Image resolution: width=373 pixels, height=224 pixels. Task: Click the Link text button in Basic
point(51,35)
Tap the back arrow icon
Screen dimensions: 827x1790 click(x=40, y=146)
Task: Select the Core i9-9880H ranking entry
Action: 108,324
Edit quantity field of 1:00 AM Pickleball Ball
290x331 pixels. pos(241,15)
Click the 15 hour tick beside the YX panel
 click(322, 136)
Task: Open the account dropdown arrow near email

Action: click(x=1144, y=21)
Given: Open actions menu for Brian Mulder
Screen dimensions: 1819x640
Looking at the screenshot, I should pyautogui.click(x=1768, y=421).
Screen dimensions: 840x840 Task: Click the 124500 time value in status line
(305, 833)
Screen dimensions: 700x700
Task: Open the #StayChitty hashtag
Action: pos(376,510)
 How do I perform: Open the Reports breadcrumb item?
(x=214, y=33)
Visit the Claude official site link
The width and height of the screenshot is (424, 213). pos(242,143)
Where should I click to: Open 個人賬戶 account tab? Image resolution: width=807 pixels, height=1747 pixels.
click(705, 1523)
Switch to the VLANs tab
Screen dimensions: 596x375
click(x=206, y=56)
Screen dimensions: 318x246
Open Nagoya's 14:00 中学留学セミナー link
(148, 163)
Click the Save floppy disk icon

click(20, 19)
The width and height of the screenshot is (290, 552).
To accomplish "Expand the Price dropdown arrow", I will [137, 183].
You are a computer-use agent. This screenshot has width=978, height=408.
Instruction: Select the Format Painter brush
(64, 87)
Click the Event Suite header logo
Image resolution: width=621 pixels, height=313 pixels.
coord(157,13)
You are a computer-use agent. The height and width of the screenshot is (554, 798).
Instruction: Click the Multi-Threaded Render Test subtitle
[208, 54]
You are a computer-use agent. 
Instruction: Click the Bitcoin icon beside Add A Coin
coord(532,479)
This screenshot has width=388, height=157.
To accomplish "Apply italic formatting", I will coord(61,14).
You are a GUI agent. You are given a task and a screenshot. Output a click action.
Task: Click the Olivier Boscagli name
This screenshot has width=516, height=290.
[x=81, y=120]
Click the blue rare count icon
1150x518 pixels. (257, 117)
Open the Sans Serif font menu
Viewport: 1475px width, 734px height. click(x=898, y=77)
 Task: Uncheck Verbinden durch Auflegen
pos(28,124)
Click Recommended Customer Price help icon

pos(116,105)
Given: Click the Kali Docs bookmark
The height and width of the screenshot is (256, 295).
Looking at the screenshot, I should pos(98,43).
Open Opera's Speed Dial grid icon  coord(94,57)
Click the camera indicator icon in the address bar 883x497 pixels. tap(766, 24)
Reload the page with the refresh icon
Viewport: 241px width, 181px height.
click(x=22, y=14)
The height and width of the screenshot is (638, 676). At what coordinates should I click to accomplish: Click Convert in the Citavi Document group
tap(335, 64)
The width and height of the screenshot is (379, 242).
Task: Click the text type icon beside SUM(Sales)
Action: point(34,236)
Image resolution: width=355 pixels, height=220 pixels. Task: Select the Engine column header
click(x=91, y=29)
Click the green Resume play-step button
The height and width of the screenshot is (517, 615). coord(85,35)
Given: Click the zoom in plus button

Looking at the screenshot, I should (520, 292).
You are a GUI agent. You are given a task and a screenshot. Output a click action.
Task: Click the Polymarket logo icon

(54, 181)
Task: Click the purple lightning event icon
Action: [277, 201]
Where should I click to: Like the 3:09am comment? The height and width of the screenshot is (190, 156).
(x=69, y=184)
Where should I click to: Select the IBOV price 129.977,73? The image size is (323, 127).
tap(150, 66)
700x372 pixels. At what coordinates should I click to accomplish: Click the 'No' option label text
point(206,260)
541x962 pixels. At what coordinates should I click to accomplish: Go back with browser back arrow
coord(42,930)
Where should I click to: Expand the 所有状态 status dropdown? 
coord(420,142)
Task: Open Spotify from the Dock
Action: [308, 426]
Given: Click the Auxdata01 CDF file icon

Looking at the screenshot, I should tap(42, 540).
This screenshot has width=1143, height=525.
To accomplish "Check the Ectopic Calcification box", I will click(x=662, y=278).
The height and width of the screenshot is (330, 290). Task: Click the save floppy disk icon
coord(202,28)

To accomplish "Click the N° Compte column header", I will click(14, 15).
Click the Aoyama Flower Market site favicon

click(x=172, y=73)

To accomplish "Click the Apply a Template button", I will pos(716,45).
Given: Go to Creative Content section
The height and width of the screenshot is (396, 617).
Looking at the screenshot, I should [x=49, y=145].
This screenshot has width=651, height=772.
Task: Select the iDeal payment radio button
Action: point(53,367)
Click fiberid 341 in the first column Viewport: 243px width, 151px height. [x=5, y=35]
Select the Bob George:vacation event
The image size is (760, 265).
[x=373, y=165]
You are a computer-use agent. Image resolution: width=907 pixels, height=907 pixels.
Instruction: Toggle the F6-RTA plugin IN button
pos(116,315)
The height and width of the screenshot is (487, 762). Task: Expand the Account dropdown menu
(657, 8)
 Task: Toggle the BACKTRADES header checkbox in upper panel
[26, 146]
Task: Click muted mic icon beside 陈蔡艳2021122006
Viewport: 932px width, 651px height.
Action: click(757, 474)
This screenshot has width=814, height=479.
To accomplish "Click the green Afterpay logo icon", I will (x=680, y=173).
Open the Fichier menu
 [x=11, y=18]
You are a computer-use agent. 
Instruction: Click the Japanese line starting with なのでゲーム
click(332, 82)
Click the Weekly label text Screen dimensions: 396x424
•••
_Exercise_:
Only the lines above starting at the one containing "The height and width of the screenshot is (487, 762)." and ending at the one containing "Task: Click muted", both included, are to be returned, exactly as they read.

_Solution to this problem_:
The height and width of the screenshot is (487, 762). Task: Expand the Account dropdown menu
(657, 8)
 Task: Toggle the BACKTRADES header checkbox in upper panel
[26, 146]
Task: Click muted mic icon beside 陈蔡艳2021122006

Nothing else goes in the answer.